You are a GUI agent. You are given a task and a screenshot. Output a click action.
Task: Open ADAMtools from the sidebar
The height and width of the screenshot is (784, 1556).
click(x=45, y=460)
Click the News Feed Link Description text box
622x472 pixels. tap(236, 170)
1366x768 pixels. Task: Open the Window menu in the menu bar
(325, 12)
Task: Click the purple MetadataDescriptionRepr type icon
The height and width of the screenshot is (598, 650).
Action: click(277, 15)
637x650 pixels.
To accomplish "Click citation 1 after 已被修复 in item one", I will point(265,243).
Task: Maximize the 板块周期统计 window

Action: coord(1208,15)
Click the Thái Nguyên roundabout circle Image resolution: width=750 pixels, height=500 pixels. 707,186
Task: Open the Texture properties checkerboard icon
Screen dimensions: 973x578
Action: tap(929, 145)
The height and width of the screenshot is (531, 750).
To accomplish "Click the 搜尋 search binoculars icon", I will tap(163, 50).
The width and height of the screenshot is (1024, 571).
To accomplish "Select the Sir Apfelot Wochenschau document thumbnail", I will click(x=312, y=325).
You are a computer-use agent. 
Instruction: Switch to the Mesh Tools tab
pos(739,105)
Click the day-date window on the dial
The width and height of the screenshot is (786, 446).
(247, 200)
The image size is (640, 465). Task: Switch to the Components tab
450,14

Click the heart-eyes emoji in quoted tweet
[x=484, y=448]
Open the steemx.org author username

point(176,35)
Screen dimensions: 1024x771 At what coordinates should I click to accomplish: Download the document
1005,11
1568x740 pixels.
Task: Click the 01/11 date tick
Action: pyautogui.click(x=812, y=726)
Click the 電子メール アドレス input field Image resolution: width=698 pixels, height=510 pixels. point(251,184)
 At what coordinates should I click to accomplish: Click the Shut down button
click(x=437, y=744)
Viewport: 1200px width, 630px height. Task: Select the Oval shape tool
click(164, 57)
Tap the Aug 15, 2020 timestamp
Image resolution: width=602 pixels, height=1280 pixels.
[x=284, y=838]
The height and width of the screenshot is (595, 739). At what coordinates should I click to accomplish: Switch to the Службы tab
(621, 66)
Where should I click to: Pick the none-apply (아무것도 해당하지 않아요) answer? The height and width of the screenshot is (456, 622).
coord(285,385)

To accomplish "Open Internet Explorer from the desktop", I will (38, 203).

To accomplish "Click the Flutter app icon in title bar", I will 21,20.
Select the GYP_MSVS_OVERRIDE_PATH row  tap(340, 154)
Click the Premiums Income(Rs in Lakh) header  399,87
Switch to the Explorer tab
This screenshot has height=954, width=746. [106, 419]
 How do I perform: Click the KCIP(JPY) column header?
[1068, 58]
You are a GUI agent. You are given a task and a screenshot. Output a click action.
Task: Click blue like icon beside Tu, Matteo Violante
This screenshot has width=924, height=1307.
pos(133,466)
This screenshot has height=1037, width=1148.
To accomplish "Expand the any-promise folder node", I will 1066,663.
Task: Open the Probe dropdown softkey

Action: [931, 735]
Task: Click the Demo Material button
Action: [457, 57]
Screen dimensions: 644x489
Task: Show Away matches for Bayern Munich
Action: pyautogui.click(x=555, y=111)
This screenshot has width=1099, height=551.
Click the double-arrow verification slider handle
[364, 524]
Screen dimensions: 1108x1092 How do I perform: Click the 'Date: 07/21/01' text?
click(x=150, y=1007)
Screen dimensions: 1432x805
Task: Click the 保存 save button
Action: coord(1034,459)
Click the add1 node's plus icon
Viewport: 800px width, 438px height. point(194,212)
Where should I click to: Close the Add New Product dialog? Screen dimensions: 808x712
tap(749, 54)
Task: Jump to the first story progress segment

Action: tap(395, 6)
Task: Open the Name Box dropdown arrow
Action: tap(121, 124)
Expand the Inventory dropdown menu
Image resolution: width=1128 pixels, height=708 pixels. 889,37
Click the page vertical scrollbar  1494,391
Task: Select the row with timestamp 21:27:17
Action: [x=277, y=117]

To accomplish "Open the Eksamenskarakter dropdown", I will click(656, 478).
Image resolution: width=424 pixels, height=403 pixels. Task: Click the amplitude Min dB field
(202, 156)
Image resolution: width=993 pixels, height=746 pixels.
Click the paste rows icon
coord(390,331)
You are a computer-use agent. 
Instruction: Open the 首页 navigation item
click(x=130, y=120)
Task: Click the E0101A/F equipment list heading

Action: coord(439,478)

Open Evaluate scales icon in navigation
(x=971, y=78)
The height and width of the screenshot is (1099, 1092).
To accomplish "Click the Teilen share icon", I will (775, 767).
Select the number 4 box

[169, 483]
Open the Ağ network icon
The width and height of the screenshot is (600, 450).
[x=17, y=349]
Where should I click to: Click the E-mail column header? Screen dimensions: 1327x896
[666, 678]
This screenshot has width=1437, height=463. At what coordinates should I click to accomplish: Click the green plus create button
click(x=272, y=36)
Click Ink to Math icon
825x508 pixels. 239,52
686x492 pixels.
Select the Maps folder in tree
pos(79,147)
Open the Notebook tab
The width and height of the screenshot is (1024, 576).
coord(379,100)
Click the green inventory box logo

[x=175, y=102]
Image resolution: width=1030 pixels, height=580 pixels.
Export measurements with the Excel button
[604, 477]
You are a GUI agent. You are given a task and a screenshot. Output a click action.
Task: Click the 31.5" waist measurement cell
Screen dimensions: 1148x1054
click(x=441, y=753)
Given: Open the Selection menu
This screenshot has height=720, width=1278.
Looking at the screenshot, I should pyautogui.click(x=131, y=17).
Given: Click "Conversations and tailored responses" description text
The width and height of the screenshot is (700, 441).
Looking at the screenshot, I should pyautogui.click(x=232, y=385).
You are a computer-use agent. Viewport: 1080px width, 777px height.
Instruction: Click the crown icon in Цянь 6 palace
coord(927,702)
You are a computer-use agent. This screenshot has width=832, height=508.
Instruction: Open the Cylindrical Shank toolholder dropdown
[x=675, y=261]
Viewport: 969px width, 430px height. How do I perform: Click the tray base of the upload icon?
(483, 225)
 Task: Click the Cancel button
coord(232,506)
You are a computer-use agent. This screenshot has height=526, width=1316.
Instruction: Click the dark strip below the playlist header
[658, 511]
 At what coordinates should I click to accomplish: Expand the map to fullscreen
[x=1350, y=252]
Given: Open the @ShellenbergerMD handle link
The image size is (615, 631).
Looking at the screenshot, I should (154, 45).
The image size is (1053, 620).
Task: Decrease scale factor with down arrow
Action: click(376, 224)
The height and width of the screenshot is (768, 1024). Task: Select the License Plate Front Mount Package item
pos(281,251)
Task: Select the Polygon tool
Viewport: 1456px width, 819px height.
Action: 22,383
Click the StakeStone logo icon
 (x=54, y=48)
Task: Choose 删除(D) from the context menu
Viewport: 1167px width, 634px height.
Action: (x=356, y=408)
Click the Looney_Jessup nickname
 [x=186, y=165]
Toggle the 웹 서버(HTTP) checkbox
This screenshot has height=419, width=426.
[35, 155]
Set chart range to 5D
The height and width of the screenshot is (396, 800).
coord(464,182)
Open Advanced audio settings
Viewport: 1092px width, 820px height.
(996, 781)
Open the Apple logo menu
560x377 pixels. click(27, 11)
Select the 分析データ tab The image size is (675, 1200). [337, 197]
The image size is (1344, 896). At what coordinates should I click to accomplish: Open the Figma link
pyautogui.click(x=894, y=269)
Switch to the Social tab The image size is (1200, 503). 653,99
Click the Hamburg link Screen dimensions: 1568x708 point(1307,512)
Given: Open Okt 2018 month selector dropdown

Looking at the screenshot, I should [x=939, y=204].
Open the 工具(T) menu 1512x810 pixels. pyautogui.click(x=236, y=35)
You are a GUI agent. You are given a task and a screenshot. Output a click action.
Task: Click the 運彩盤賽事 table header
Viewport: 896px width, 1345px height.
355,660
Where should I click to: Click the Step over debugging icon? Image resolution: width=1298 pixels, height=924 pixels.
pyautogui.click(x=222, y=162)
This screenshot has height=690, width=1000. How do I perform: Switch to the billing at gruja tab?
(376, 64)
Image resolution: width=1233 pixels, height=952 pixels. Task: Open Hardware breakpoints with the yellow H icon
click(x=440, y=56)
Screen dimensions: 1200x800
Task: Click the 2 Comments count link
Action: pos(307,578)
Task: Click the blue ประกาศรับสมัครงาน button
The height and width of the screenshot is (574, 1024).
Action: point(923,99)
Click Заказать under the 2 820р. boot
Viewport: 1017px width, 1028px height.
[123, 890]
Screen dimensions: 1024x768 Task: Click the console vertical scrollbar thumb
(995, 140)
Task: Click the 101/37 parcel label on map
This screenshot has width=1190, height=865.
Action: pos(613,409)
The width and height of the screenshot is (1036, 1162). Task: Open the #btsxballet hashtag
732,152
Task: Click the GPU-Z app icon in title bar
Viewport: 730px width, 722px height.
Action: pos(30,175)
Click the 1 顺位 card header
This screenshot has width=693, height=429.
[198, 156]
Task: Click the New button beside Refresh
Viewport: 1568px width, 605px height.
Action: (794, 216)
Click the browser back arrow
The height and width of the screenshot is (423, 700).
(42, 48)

* [WHAT THIS TASK INVOLVES]:
Pick out every line above that holds the word "from" and copy it.

* [ANSWER AREA]:
Task: Open ADAMtools from the sidebar
To accomplish "Open Internet Explorer from the desktop", I will (38, 203).
Task: Choose 删除(D) from the context menu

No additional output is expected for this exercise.